オリヴィア・ロドリゴの音楽的魅力 伝統と革新が共存するソングライターとしての凄み

オリヴィア・ロドリゴ(Photo by Stefan Kohli)


「drivers license」に込められた普遍性

ディズニーのファンにとっては、オリヴィアは『やりすぎ配信! ビザードバーク』の主演女優として既に馴染み深い存在だ。また『ハイスクール・ミュージカル:ザ・ミュージカル』で、ディズニーチャンネルの2006年のクラシック作をベースにしたミュージカルの制作に臨む女子高生を演じたことは、より多くの人に知られているに違いない。彼女は「始まりの予感」のようなオールディーズをリメイクする一方で、ロード(“私はまだ動けずにいる 信号が緑に変わっている間も”)やテイラー・スウィフト(“胸が高鳴るような夢の中が自分の居場所だと感じるのかしら”)の影響を露わにした、「All I Want」や「Out of the Old」等のオリジナル曲も書いている。



『ハイスクール・ミュージカル:ザ・ミュージカル』にまつわる奇妙さは筆舌に尽くし難い(タイトルからして不可解だ)。

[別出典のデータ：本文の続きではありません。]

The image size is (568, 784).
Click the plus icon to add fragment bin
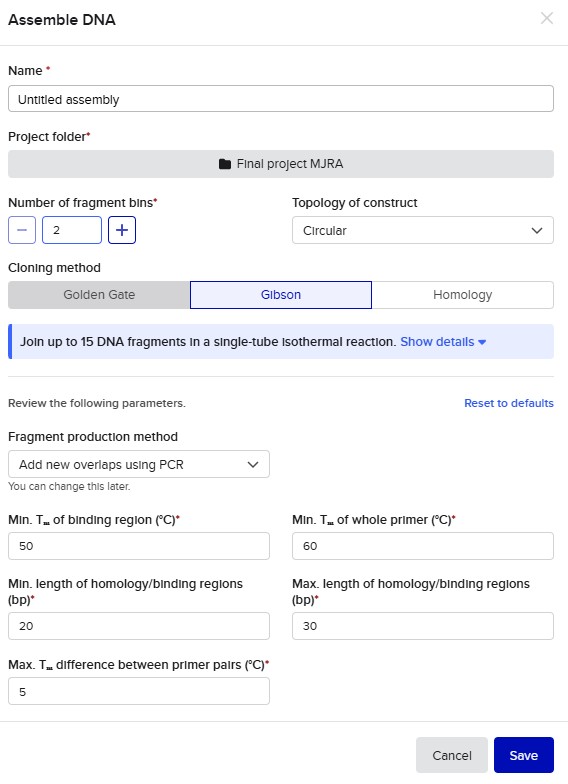pos(122,230)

オリヴィアは同作で共演したジョシュア・バセットと別の女優との三角関係にあることが噂されていたが、2人は劇中でザック・エフロンとヴァネッサ・ハジェンスが演じたカップルに扮しており、現実の恋のもつれを指した架空の曲を歌いつつ、一方で互いのことを歌った現実に基づいた曲を書いていることになる。バセットはまるで、(テイラーの楽曲)「Mr. Perfectly Fine」を実写化したかのような存在だ。彼は女優のサブリナ・カーペンターとの関係が噂されており、「drivers license」に出てくる「ブロンドの女の子」とは彼女のことだと言われている(“彼女はあなたよりずっと年上 / 彼女は私に欠けているものを全部持ってる”– それは同曲において彼女が脆さを露わにする瞬間のように感じられる)。オリヴィアが「drivers license」をリリースした後、ジョシュアは「Lie Lie Lie」という反撃ともとれる曲を発表しており、サブリナは“そういう意味じゃないよね / ブロンドっていうのは単なるライムのはず”という模範的アンサーを含んだ「Skin」を公開した。




一連の流れはまるでボルヘスのフィクション作品のようだ。チョーサーの『カンタベリー物語』では、彼は自身の物語を語ることで巡礼に加わろうとし、自ら考案したキャラクターに自堕落な詩人と揶揄されてしまうが、オリヴィアたちの関係はそのティーンポップ版のようなものだ。つまり、彼女は1380年代から続く慣習に倣っていることになる。ラクエル・ウェルチはあらゆる世紀において「80年代は最高の10年間」だと主張したが、彼女は正しかったということだ。

現在では3人が互いの曲を褒め合うようになっており、ジョシュアは勇敢にも自身のセクシュアリティについて公表した。「僕を攻撃した世間の人々は、僕のことなんか何も知らない」(先ごろ彼が投稿したハリー・スタイルズを賞賛する動画には、次のようなコメントが添えられていた。「これは僕なりのカミングアウトでもあるってこと」)

だがオリヴィアのファンの大半と同様に、筆者がこれらの曲の真の意味を理解したのは、曲そのものにハマってしばらく経ってからだった。彼女がこれほどの成功を収めたのは、リスナーが曲の中に自分自身の姿を見いだしているからだろう。彼女のアイドルであるスウィフトと同様に、オリヴィアはディティールに徹底的にこだわる。元カレと一緒に“『glee/グリー』の再放送を観てる”というラインに、どれほどの人が共感したことだろう(彼女は実際には『glee』を観たことがないと主張しているが、同番組にはビリー・アイリッシュの実兄でコラボレーターのフィネアスが出演しており、ロドリゴのような優れたソングライターがそのことを把握していないとは考えにくい)。